A young army captain who led the latest coup in Burkina Faso was on Friday “unanimously” named interim president until elections are held in July 2024, two members of the ruling junta told AFP.
Captain Ibrahim Traore, 34, led disgruntled junior officers in the second coup in eight months to hit the jihadist-torn West African country.
Some 300 delegates from political parties, social and religious groups, security forces, unions as well as people displaced by jihadist violence took part in a national forum on Friday.
Held in the capital, Ouagadougou, it discussed the country’s future before power is supposed to return to civilians.
“Captain Traore has just been unanimously designated president of the transition (government) by the national forum,” a member of the nation’s junta said.
Another junta member confirmed the move. Two weeks ago, Traore toppled Lieutenant-Colonel Paul-Henri Sandaogo Dambila.
A few days ago, Znewsgh.com reported that a former journalist and opposition leader Saleh Kebzabo has been appointed prime minister of Chad, the military confirmed by decree on Wednesday.

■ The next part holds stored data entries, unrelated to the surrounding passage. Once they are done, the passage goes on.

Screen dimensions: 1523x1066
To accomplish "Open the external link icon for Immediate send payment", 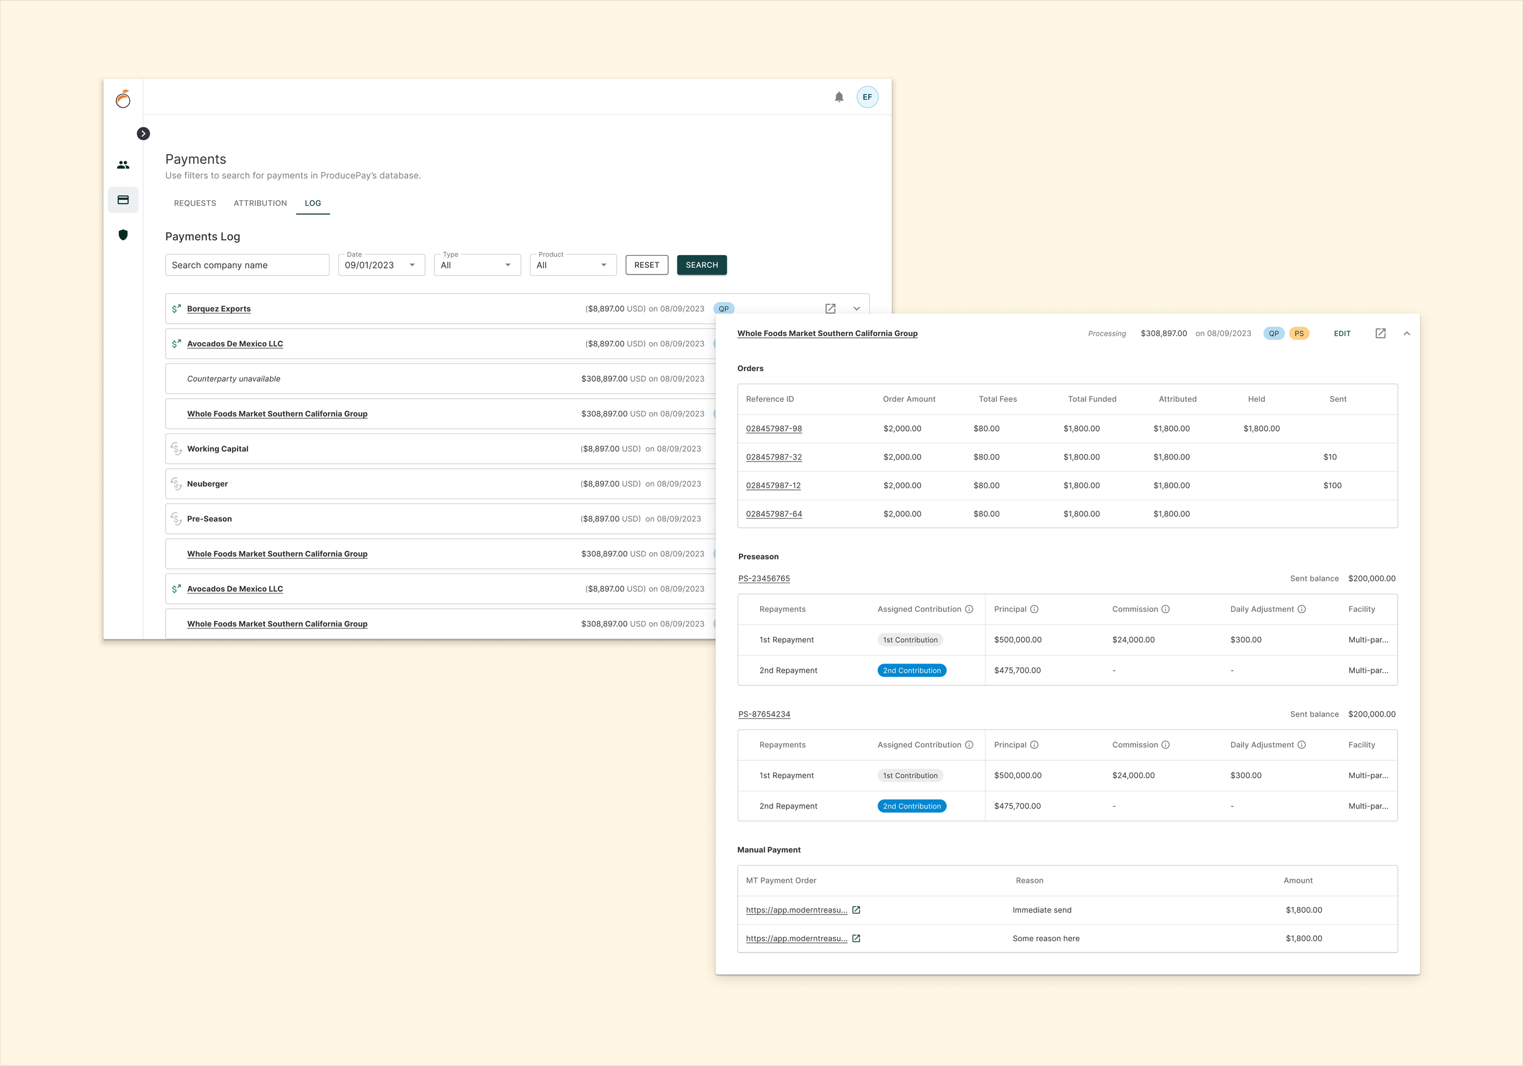I will [x=856, y=910].
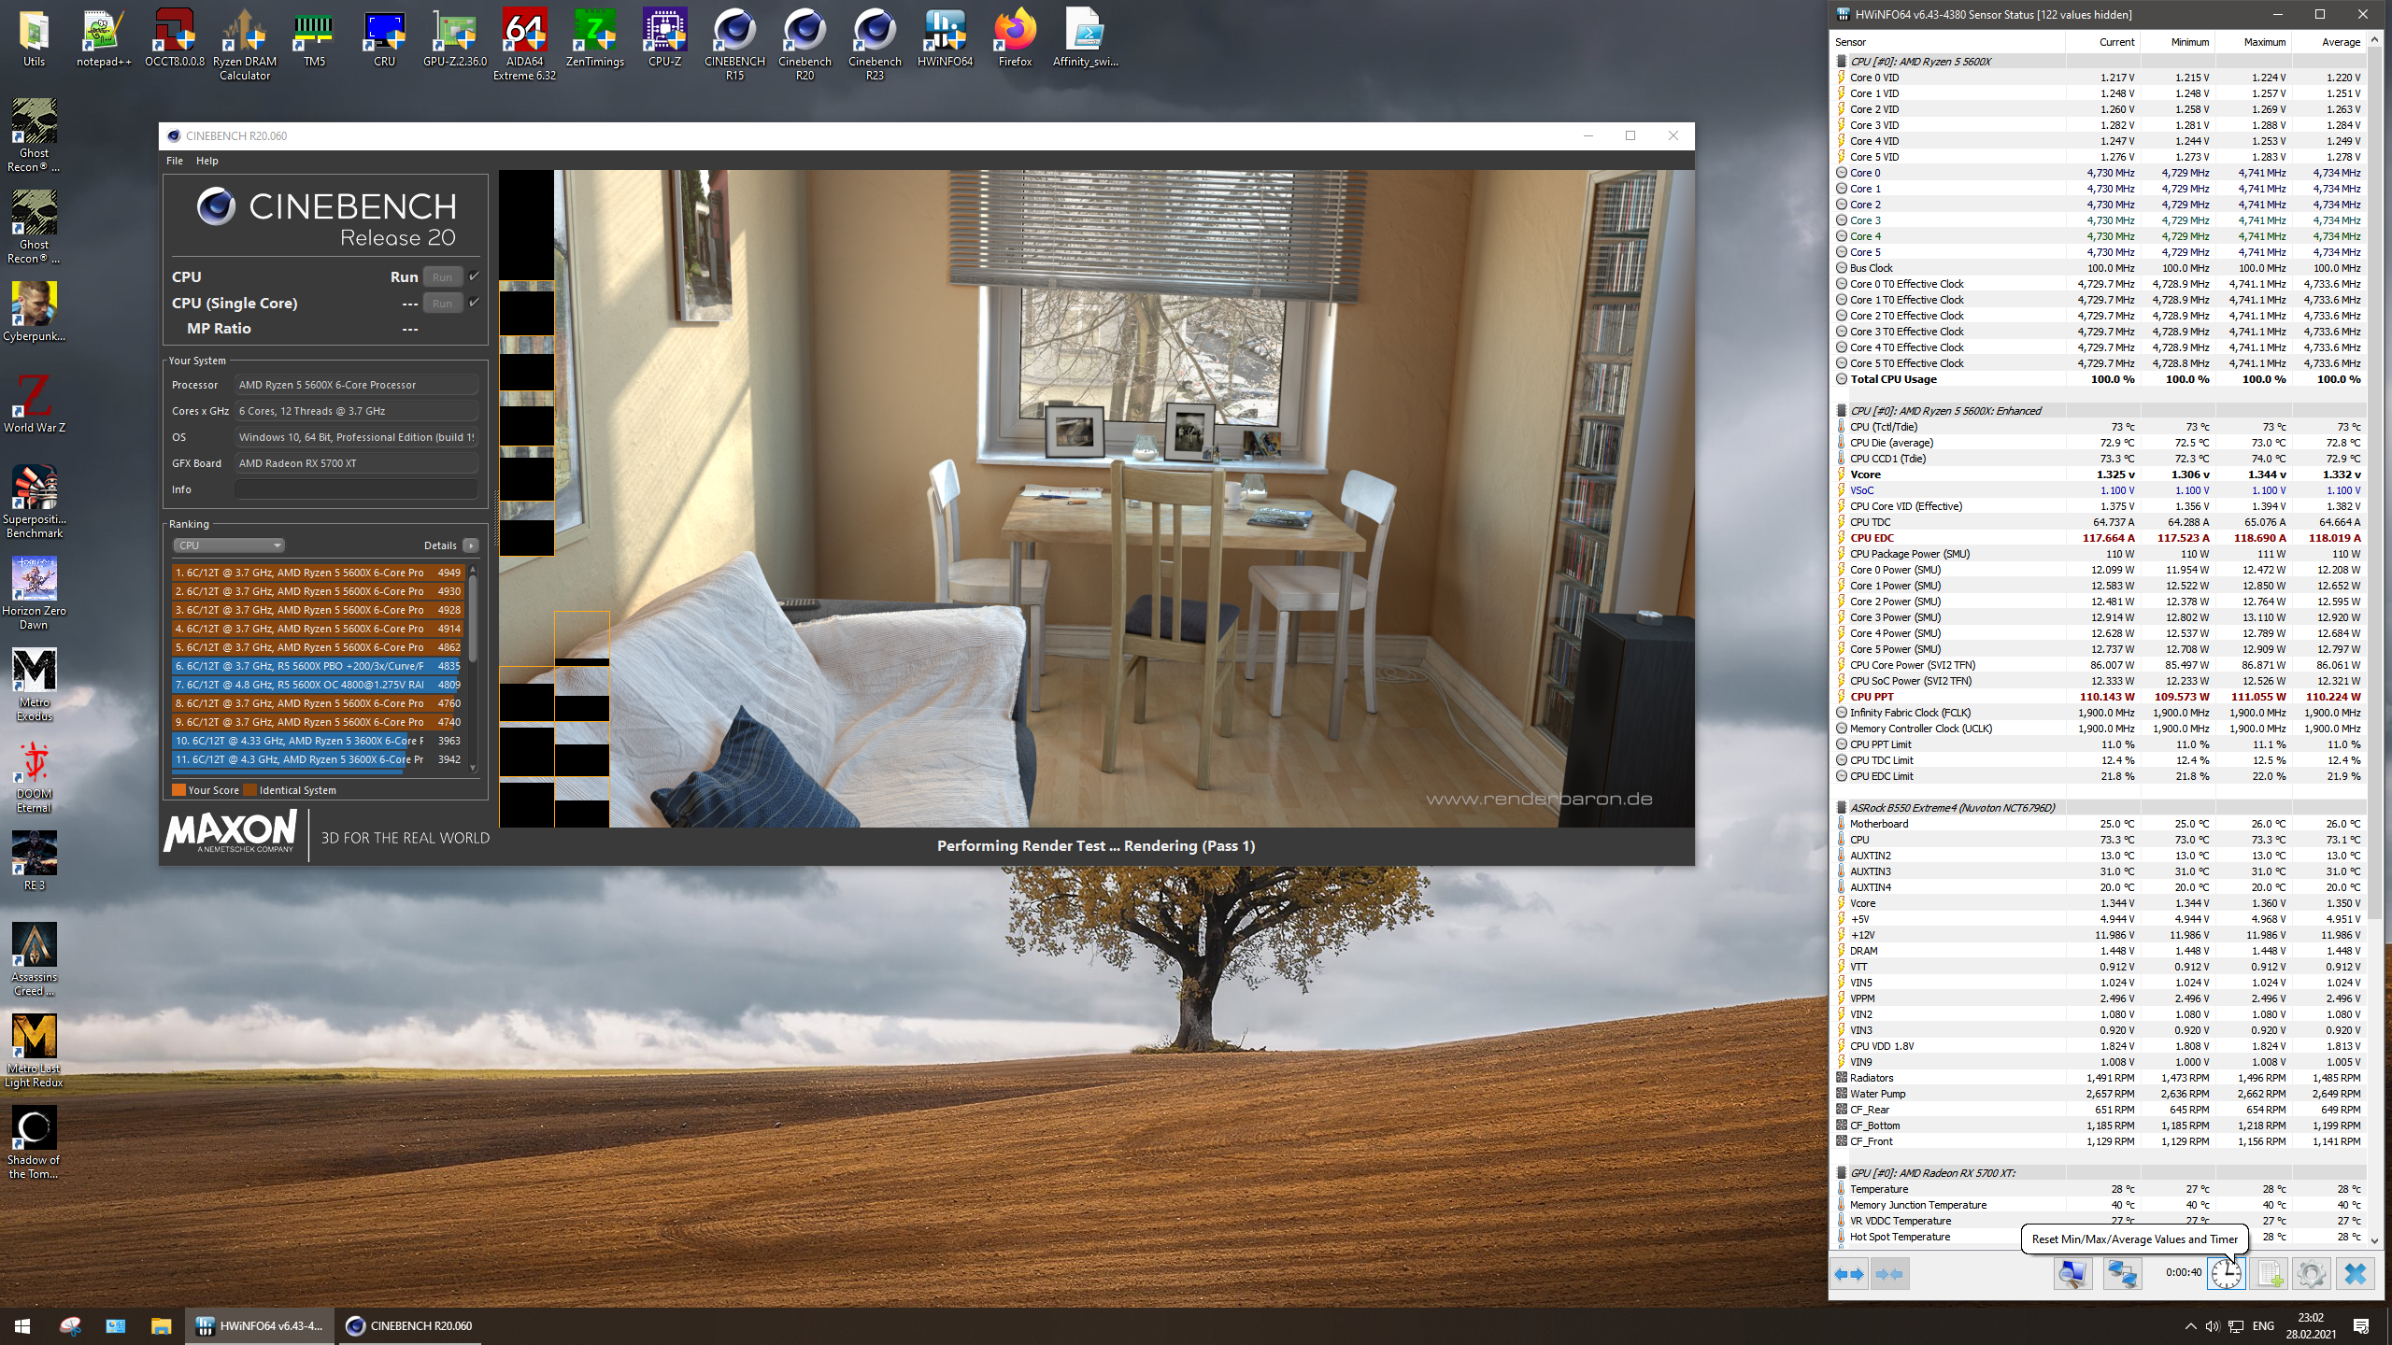Click the expand columns arrows icon in HWiNFO
Image resolution: width=2392 pixels, height=1345 pixels.
pos(1849,1274)
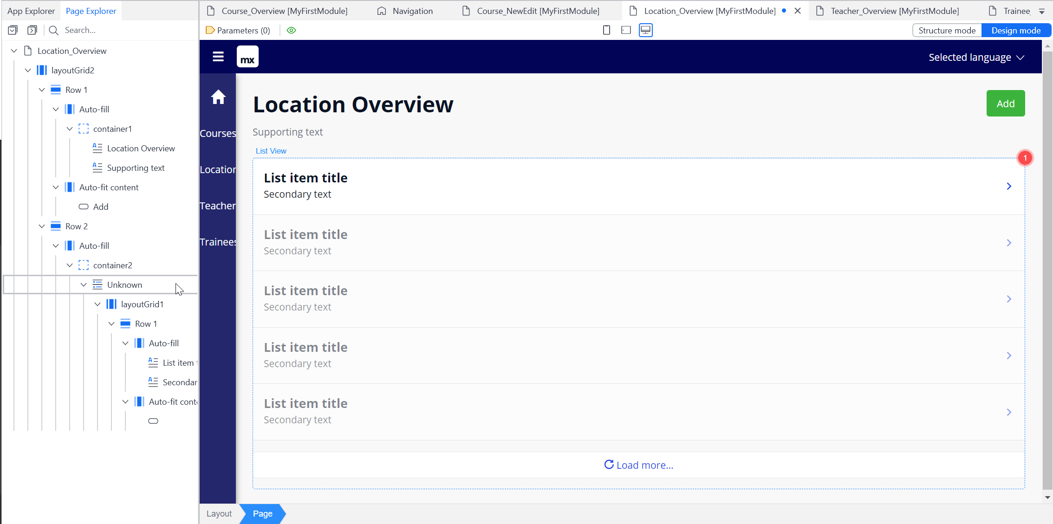Screen dimensions: 1053x524
Task: Click the red error badge
Action: 1025,158
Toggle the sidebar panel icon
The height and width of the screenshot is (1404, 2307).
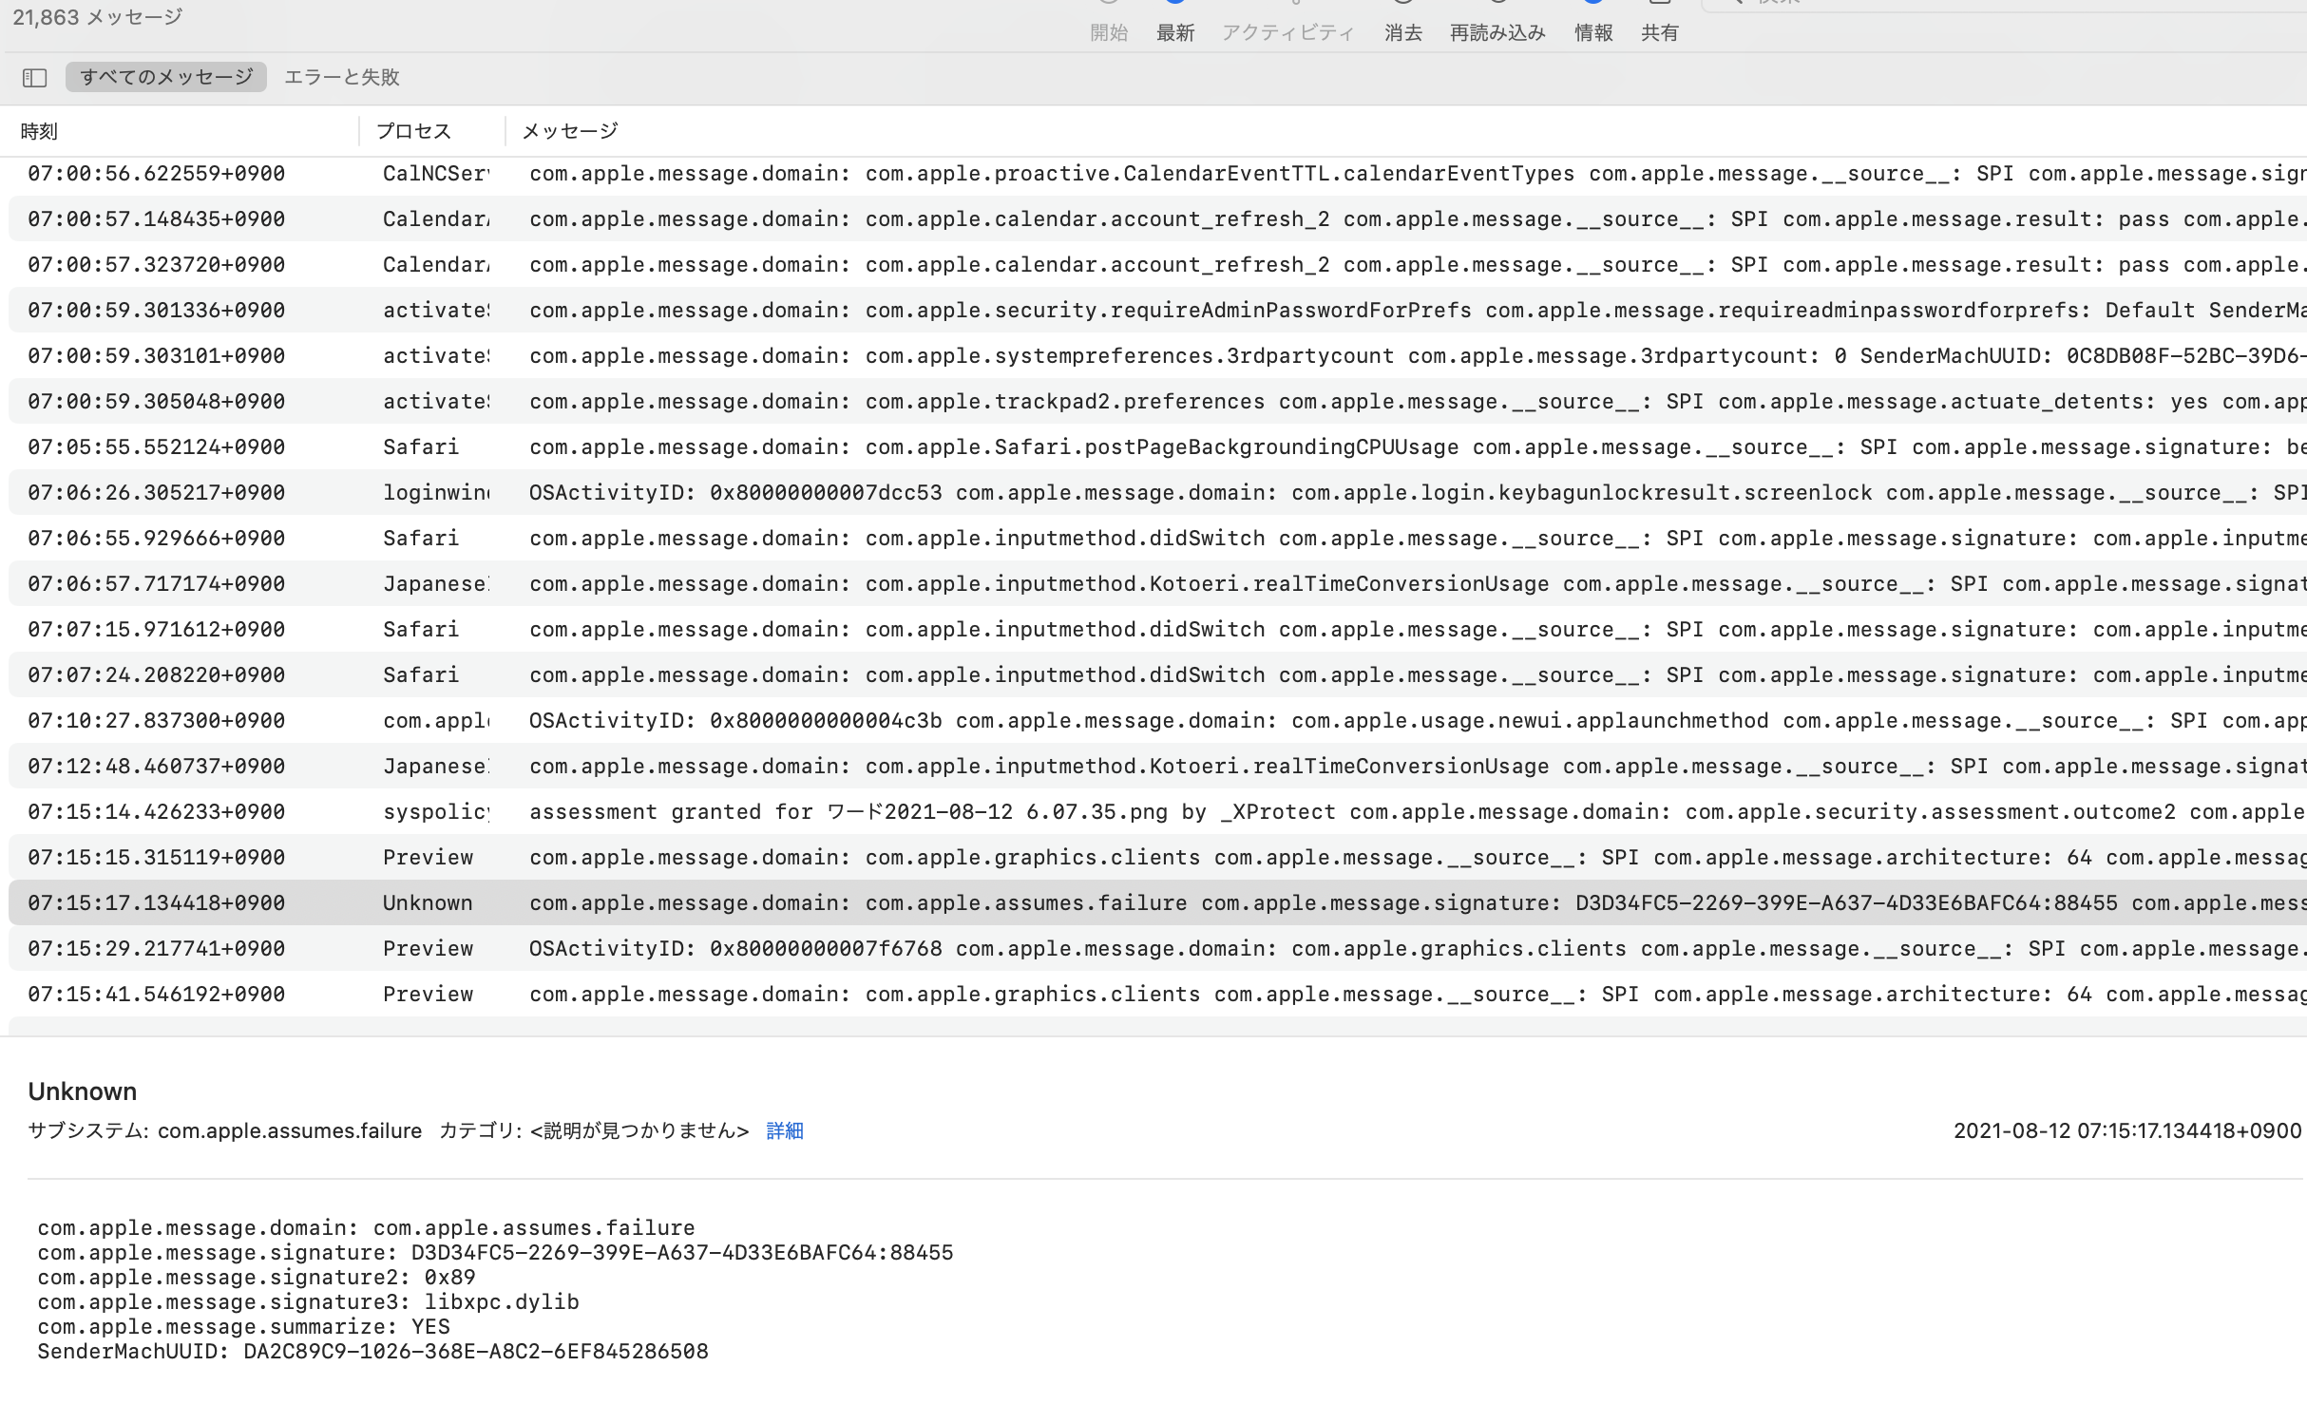(x=34, y=78)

The veteran politician was defeated in presidential elections on four occasions by Idriss Deby Itno, who ruled Chad for more than three decades until he was killed during a military operation in April 2021.
He was then succeeded by a junta headed by his son, Mahamat, a 38-year-old five-star general. Kebzabo replaces Albert Pahimi Padacke, a civilian politician who was named prime minister of a transitional military government last year after Mahamat Idriss Deby seized power.
The junta had originally declared it would restore civilian rule after 18 months in power, and Deby had at first vowed not to participate in the proposed upcoming elections.